Page MenuHomePhabricator

Allow parallel consumption on Realtime API
Closed, ResolvedPublic13 Estimated Story Points

Description

We need to introduce partition level consumption to allow data re-users parallelized consumption of streams, that will allow more efficient scaling.

Acceptance criteria
Ability to consume and resume consumption by partition in Realtime API.

To-Do

  • Schema updates
    • date_published - equals to ROWTIME in ksqlDB
    • offset - equals to ksqlDB ROWOFFSET
    • partition - equals ROWPARTITION in ksqlDB
{
 "name": "Albert Einstein",
 ...,
 "event": {
  "identifier": "a9f6d391-c216-48d6-986b-d4763f077fbd",
  "type": "update",
  "date_created": "2021-08-31T04:51:39Z",
  "date_published": "2021-08-31T04:52:39Z",
  "offset": 223123,
  "partition": 100
 } 
}
  • query that will be supported with following arguments:
    • parts - number from 0 to 9, representing the number of parallel connections can be made per query
    • offsets - simple map that will show the latest consumed offset and map it to partition (map[int]int - where the key is partition value collected from event.partition field and the value is event.offset)
    • since - similar to offsets, but the key will be event.date_published instead
curl -X 'POST' \
  'https://realtime.enterprise.wikimedia.com/v2/articles' \
  -H 'accept: text/event-stream' \
  -H 'Content-Type: application/json' \
  -d '{
  "parts": [0, 1, 2, 3, 4, 5, 6, 7, 8, 9],
  "offsets": {
    "55": 200,
    "48": 1232
  },
  "since": {
    "55": 123123123123123,
    "88": 123123213213211
  },
  "fields": [
    "name",
    "identifier"
  ],
  "filters": [
    {
      "field": "in_language.identifier",
      "value": "en"
    }
  ]
}'

Notes

Here’s an example of the query that’s going to extract the data described above from the stream:

SELECT 
  NAME,
  ROWTIME,
  ROWPARTITION,
  ROWOFFSET
FROM rlt_articles_str
WHERE ROWPARTITION in (0, 1)
  and case
    when ROWPARTITION = 0 then ROWOFFSET >= 2135270
    else ROWOFFSET >= 2117757
  end EMIT CHANGES
LIMIT 10000;

The query described will start consuming from the offset provided in the query, also going to split the offsets by partition.

Event Timeline

Protsack.stephan created this task.
prabhat changed the task status from Open to In Progress.Jun 5 2023, 11:45 PM
prabhat moved this task from Estimated /Discussed to In Progress on the Wikimedia Enterprise board.

QA tests: I had "context cancelled" from some of my calls.

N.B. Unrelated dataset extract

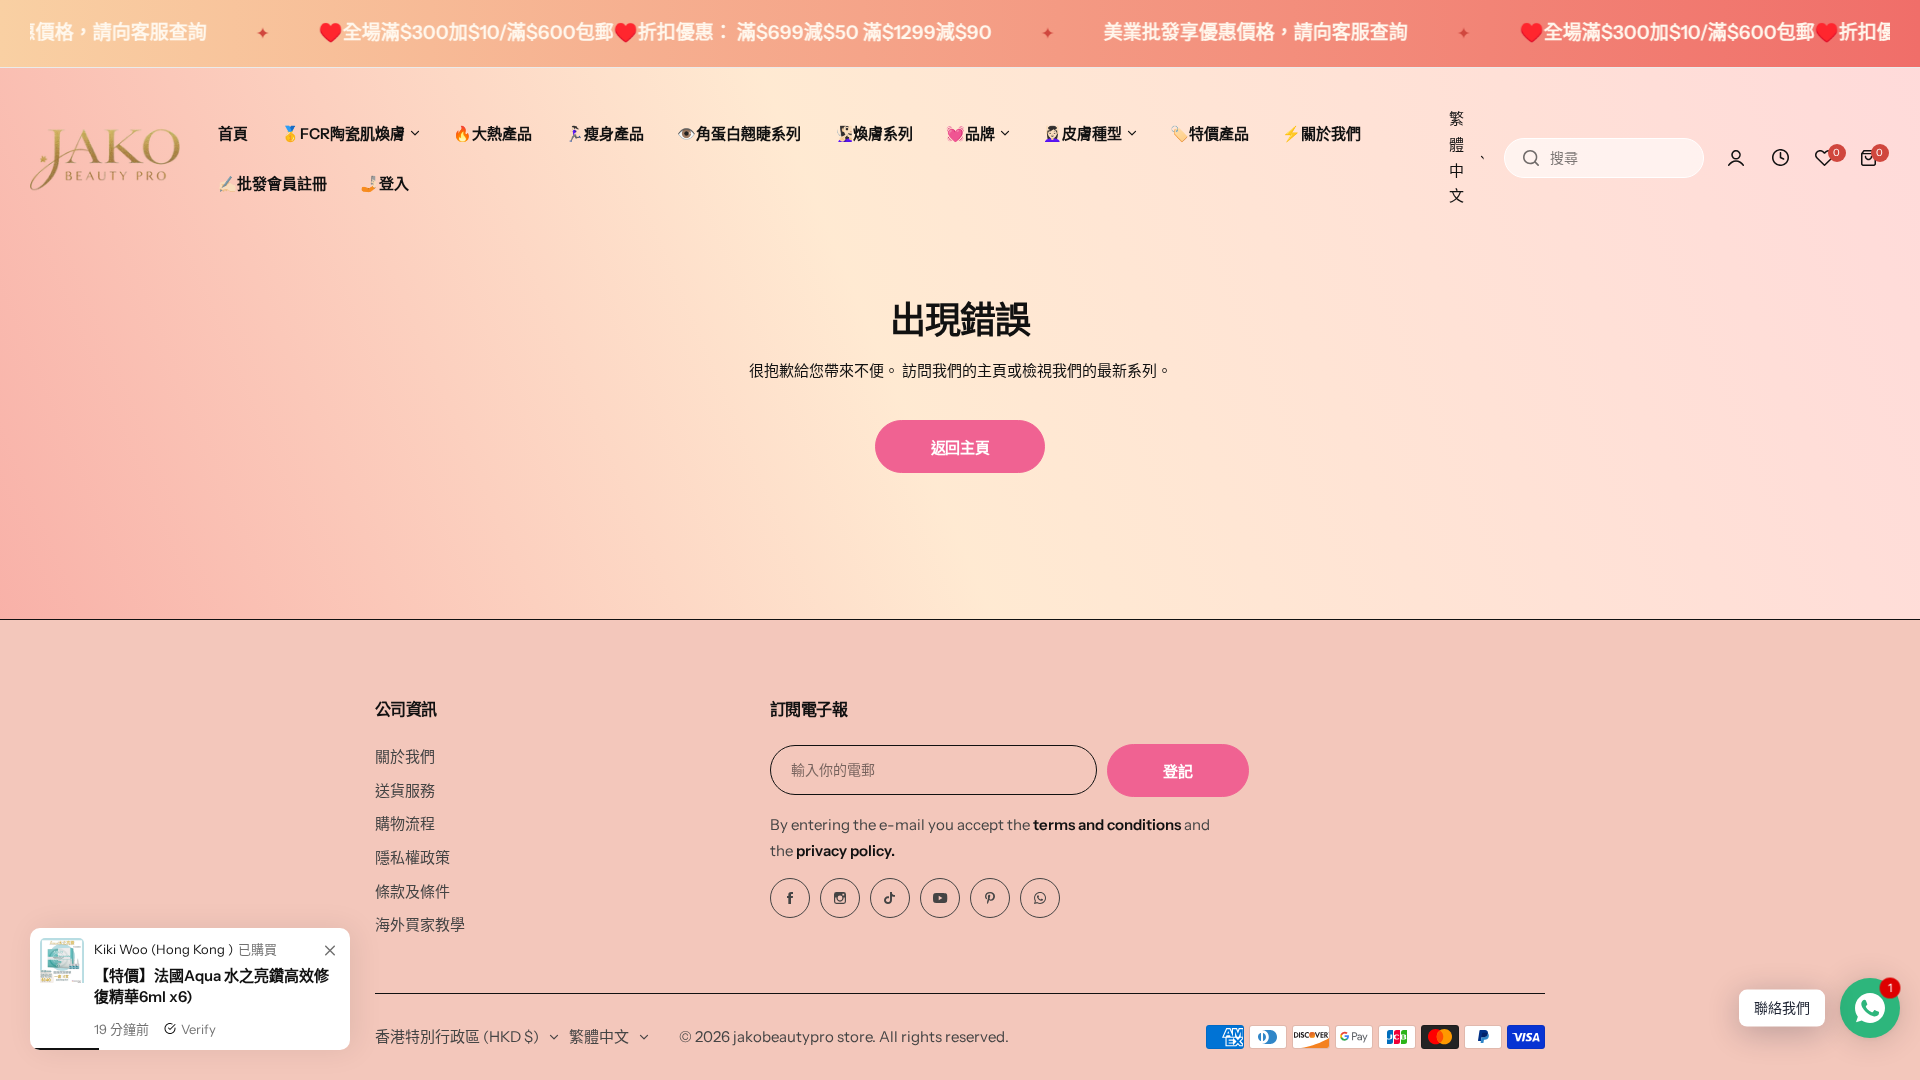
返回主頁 (960, 447)
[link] (330, 1007)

This could be a problem on my ISP connection to the US AWS servers. It's best to re-run this QA step with someone else to see if it's a one-off on my side.

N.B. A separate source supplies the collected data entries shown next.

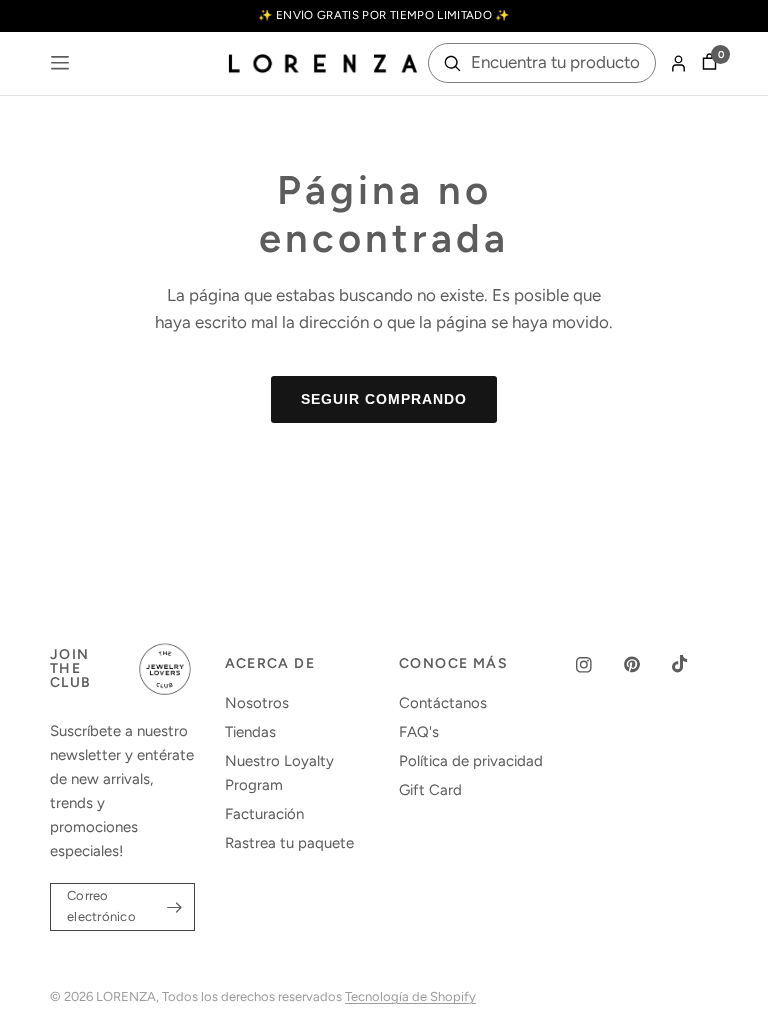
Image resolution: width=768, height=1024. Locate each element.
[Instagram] (598, 665)
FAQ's (419, 732)
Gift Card (430, 790)
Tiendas (250, 732)
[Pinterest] (646, 664)
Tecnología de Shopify (410, 996)
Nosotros (257, 703)
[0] (706, 63)
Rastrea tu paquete (289, 843)
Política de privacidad (471, 761)
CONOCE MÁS (453, 664)
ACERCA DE (270, 664)
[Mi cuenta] (678, 63)
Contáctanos (443, 703)
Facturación (264, 814)
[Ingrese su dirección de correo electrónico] (175, 907)
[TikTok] (694, 664)
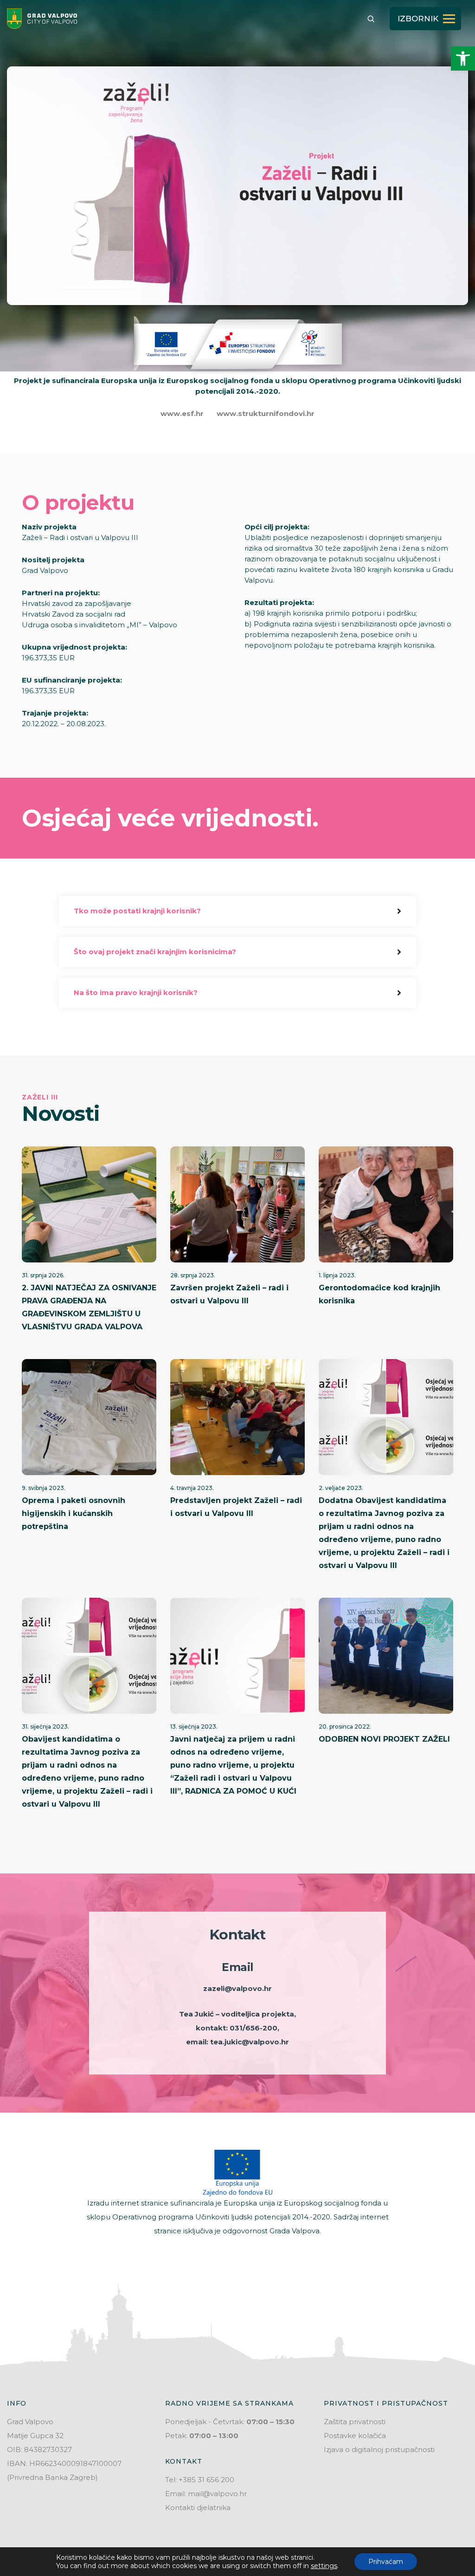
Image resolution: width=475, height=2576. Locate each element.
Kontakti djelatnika (198, 2507)
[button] (463, 58)
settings (324, 2566)
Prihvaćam (385, 2561)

QA was done by observing the that messages received come from the correct partitions on the kafka topics in dev. When offset is chosen it was observed that no messages with offsets less than the chosen are received. offset and since_per_partition cannot both be used for the same partition. max_parts cannot be exceeded. When using since_per_partition no messages with datetime less than the one picked are received. Length of offset and since_per_partition cannot exceed the max number of partitions. When some offsets are picked for some partitions and not others, messages for the partitions without offsets are received normally. Ticket can be marked as done.

prabhat updated the task description. (Show Details)
prabhat updated the task description. (Show Details)